In the late 1970’s, Anne Bean, Paul Burwell and Richard Wilson were enthralled by the range of aural poetry and parallel visions they encountered during numerous boat trips on the Thames. Bow Gamelan Ensemble, the group they later formed, originated at this point. For the next 10 years they worked on ideas to distil and extend these stimuli, ranging from jagged and harsh to haunting and lyrical, into events all over the world.
Wilson and Bean have since carried on working together in many contexts and modes, continuing to treat both sound and visuals as inter-relating sculptural forms in works such as Dark Haloes and Spooky Drums for Liverpool Biennale.
Now, Wilson & Bean enter the territory as W0B with their glass scores placed on music stands.
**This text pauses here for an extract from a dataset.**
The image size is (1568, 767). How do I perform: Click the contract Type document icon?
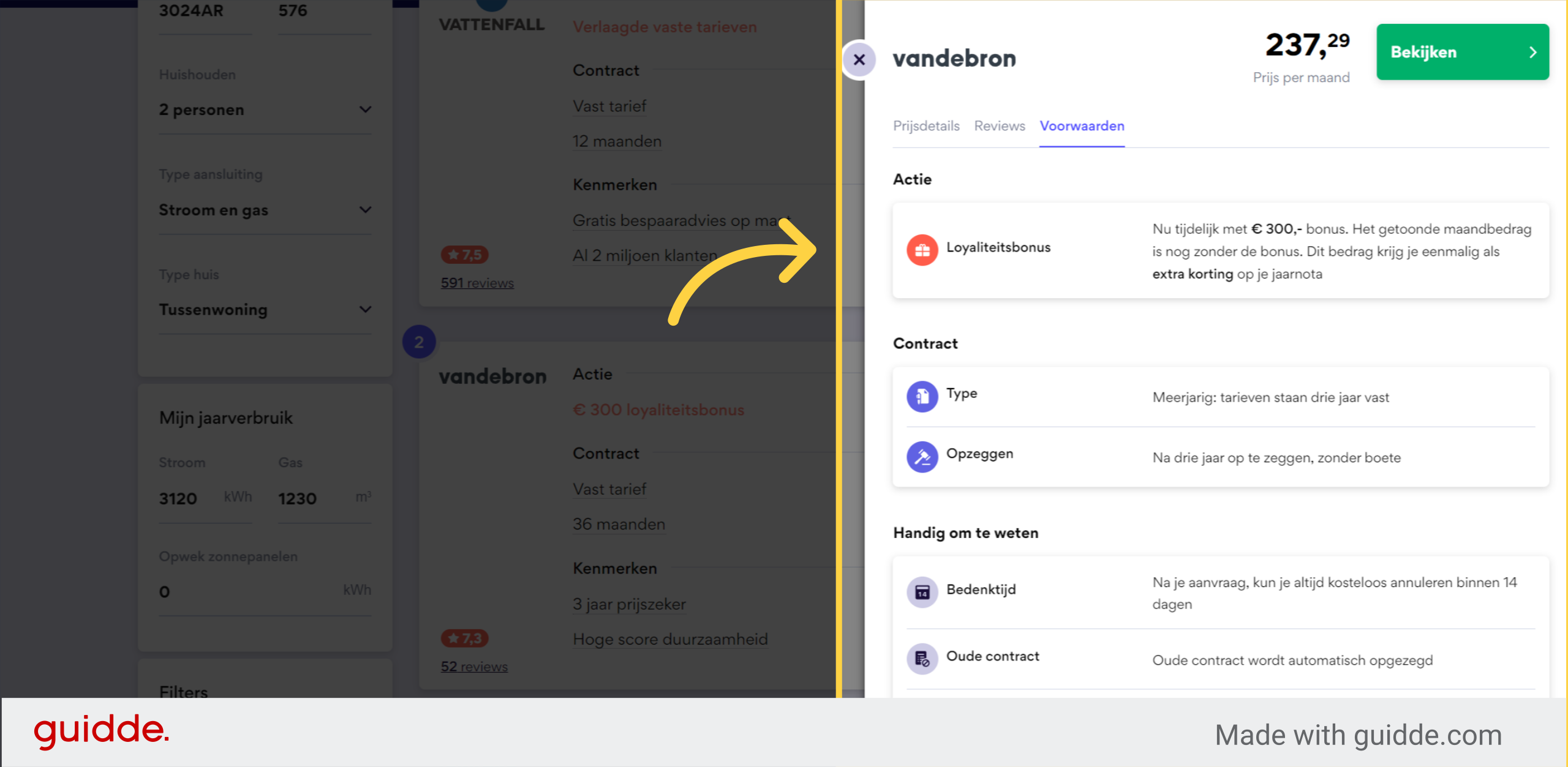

This is a world that cracks and splinters and grinds and struggles into being as it races backwards and forwards through friendships of 40 years, resurrections of dead friends, awareness of endless scrabbling and searching around boat-yards and scrap-yards, gas depots, pyrotechnic munitions, steam-whistle and siren-makers' stores, voyages on many rivers in countless vessels and a frenzy of carrying, welding, investigating and making across the planet.
Like greedy sprites overwhelmed by the fertile upheaval of this unorthodox magic, W0B attempt to conjure this heap into reverberations before and beyond Bow Gamelan, using their repertoire and scores of bangs, taps, thumps, rattles, echoes, whispers, blasts, booms, clangs, clashes, howls, peals, pops, roars, rolls, rumbles, slams, smashes, thuds, thumps, thunder, whams, hums, murmurs, purrs, shouts, grunts, hisses, hollers, hoots, claps, screams, screeches, shrieks, wails, whines, whistles, whoops, yammers, sniffs, sobs, squalls, whimpers, groans, laments and sighs.
NALEMAG becomes the totemic incarnation of this alchemy.